Nel 2009 feci 3° nell’Europeo e quel risultato convinse la Michelin ad “utilizzare” la mia esperienza nominandomi tester ufficiale dei nuovi pneumatici prima di metterli in produzione, sia stradali che da pista.

Dal 2010 corro in SuperBike.
Iniziai con la Ducati: tanti risultati, ma anche tanta scalogna.
Tu pensa: in tre gare diverse si spezzò la leva del cambio, quindi fui costretto al ritiro per un pezzetto d’alluminio da pochi euro. Una volta addirittura nel giro di ricognizione prima della partenza, e il sabato avevo stabilito la pole.

Nel 2012 correvo con la 1198, e quando a metà Campionato stavo lottando per il vertice della classifica la Ducati mi costrinse a salire sulla Panigale che era da poco uscita.
Quella moto non andava, però, per le leggi di mercato, l’azienda non poteva rischiare che il vecchio modello andasse più forte dell’ultimo nato. Se vuoi conferma di quello che ti sto dicendo basta andare a vedere quello che combinò Carlos Checa con quel modello lì, lui che era Campione del Mondo.”

“Tutti questi anni di competizioni cosa ti hanno insegnato?”

“A non mollare mai. Ho un carattere che lì per lì, quando qualcosa va storto, mi fa un po’ rinchiudere in me stesso, e a volte ci metto un po’ per metabolizzare, ma non smetto mai di crederci in quello che mi piace fare.
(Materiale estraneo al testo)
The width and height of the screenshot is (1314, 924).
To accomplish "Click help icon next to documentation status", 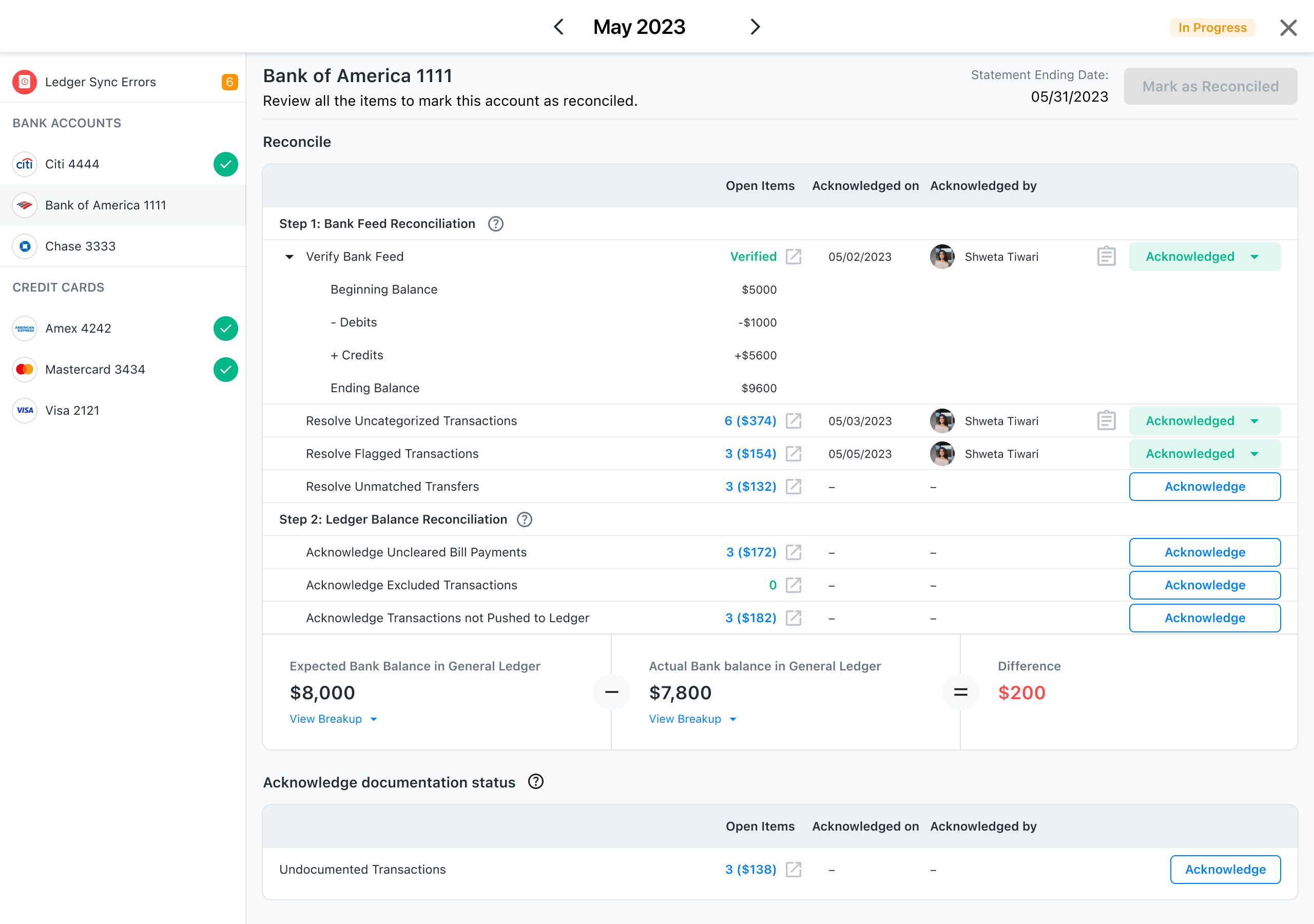I will [x=536, y=781].
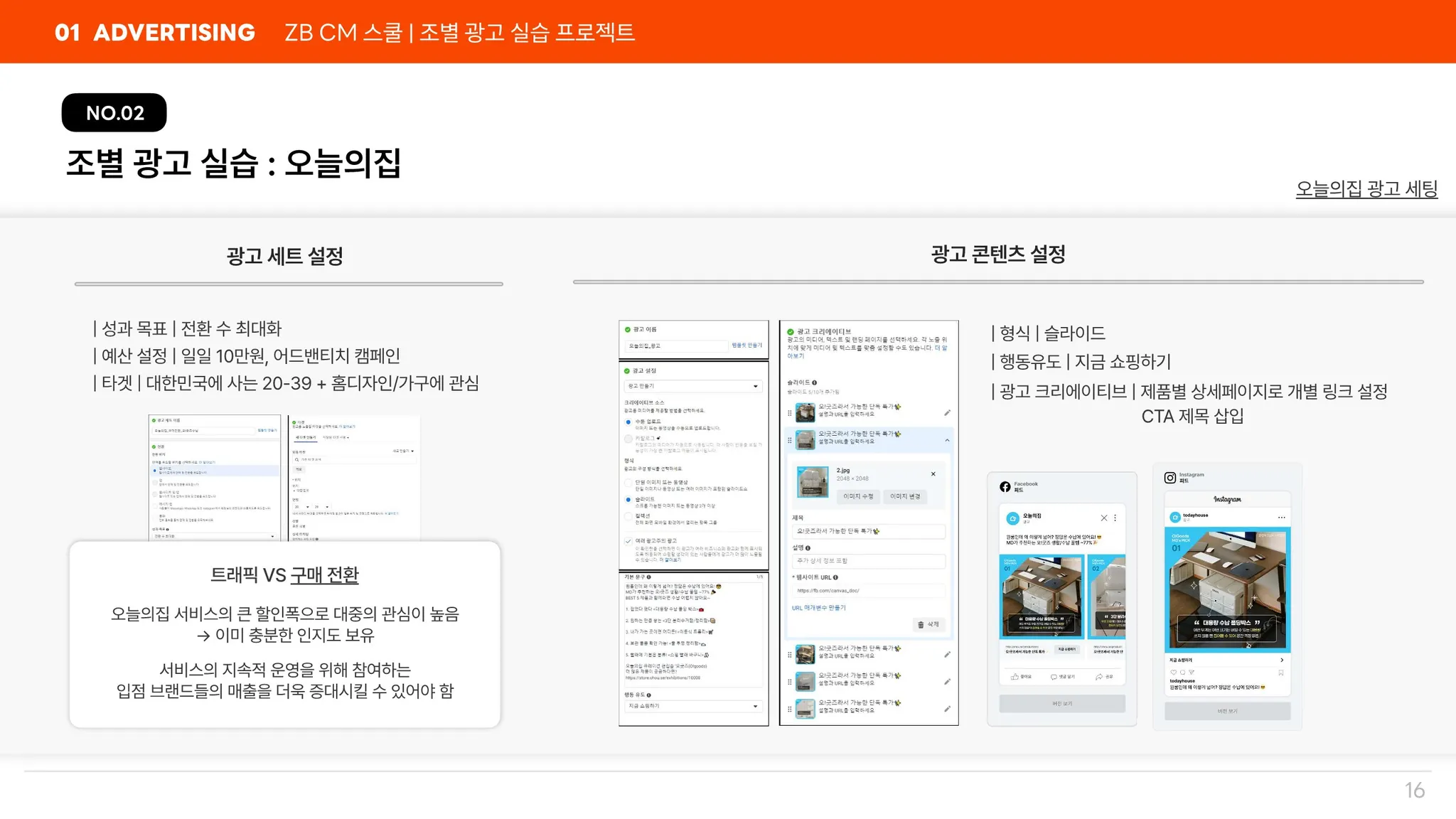Click the 오늘의집 광고 세팅 link
The height and width of the screenshot is (819, 1456).
pos(1366,189)
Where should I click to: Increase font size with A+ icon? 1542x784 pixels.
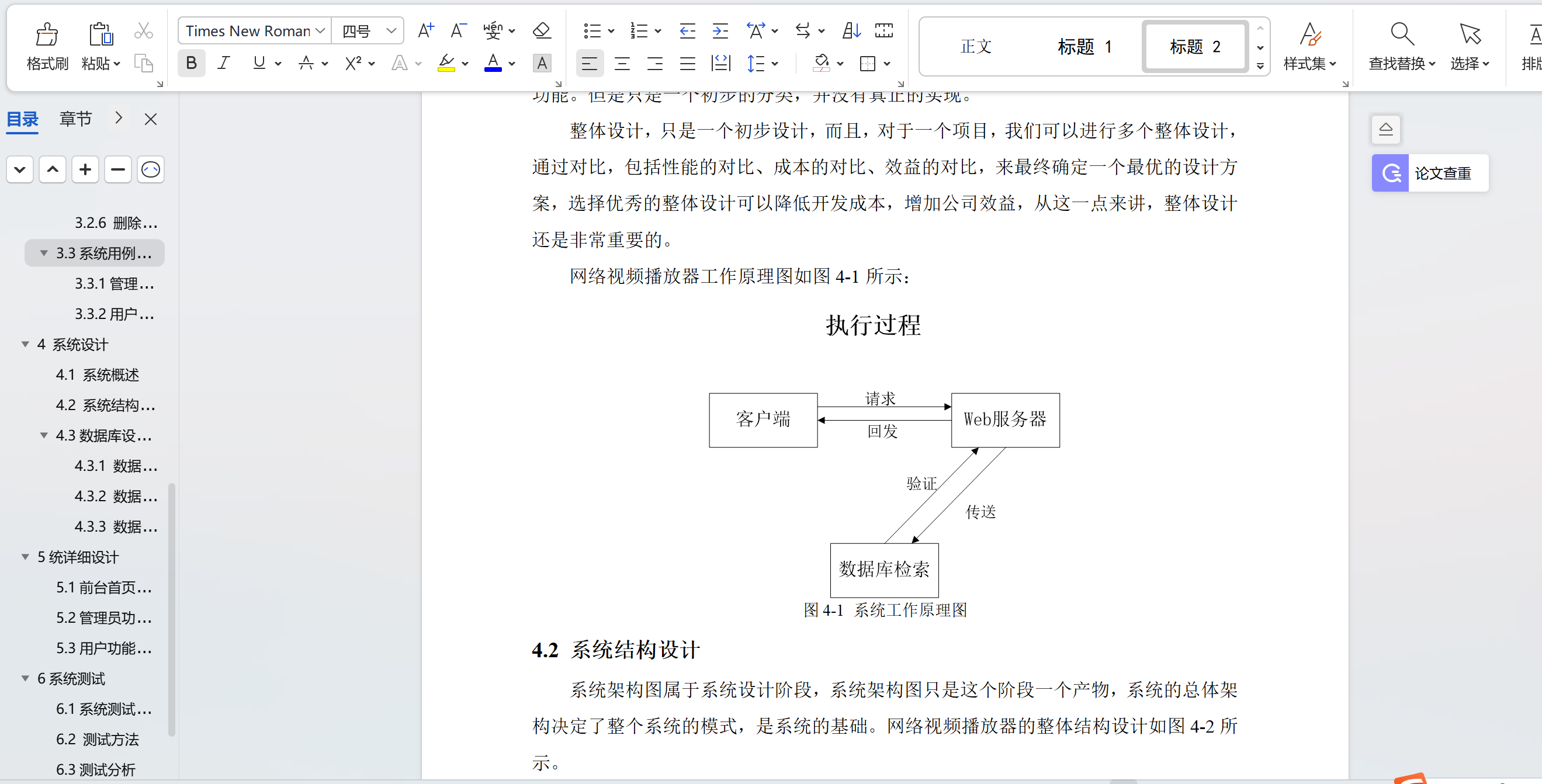[425, 30]
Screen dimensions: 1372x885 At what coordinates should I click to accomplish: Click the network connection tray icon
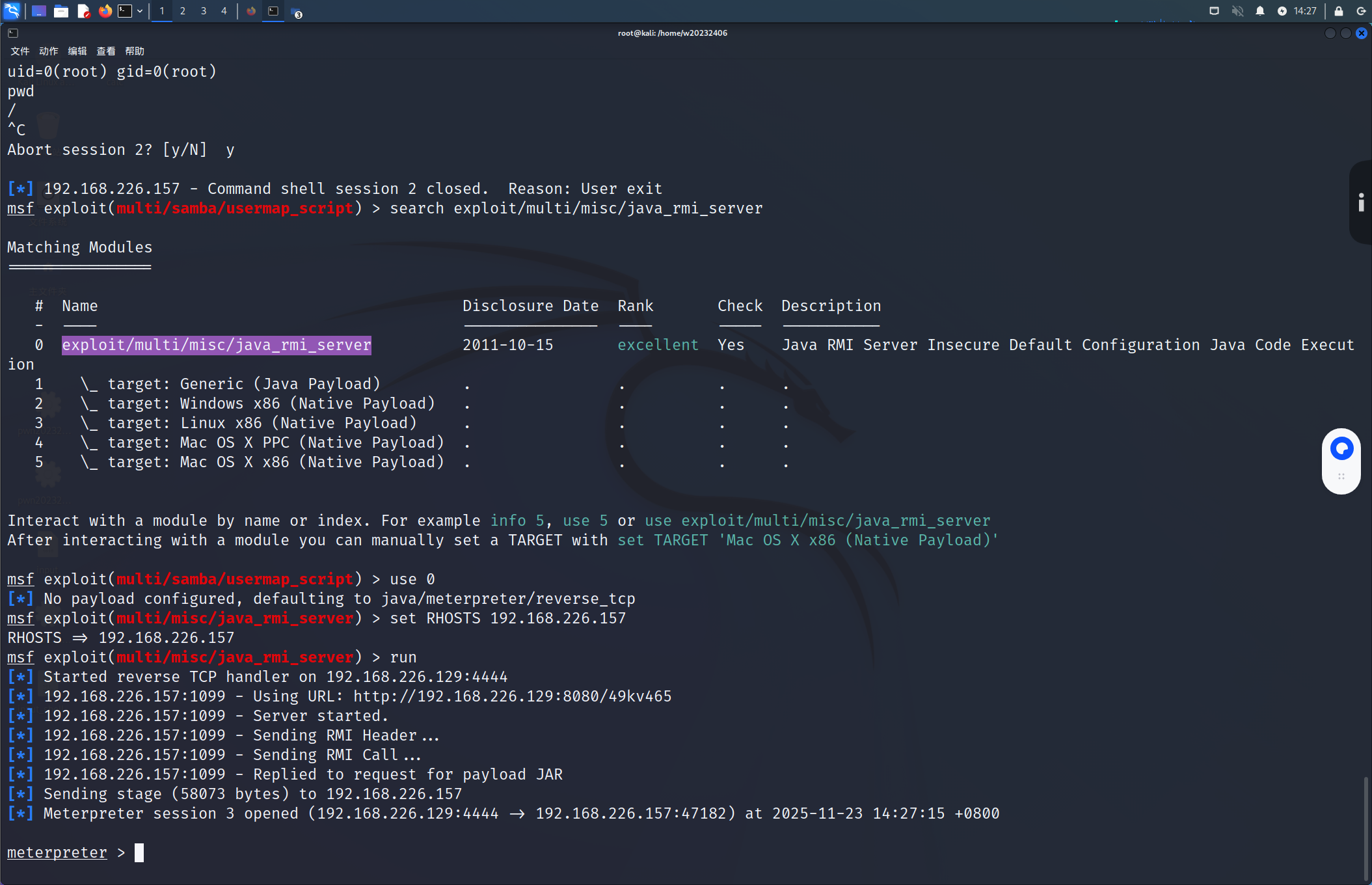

Soffro un po’, poi mi rimetto a testa bassa e tiro dritto per la mia strada, non mollo.”

La stagione 2017 vedrà Simone di nuovo in pista per combattere nel CIV (Campionato Italiano Velocità), insieme e contro i tanti campioni nostrani e non che non hanno trovato un ingaggio nel Mondiale.
Chi sa di corse sa anche che le battaglie più cruente di un pilota non sempre sono quelle che si vedono in pista o in televisione. Ci sono lotte, a scarichi muti, a volte molto più dure da affrontare. Non producono decibels, ma un frastuono interiore che sarebbe insopportabile per chi non possiede nei suoi dati anagrafici una annotazione: “nato per correre”.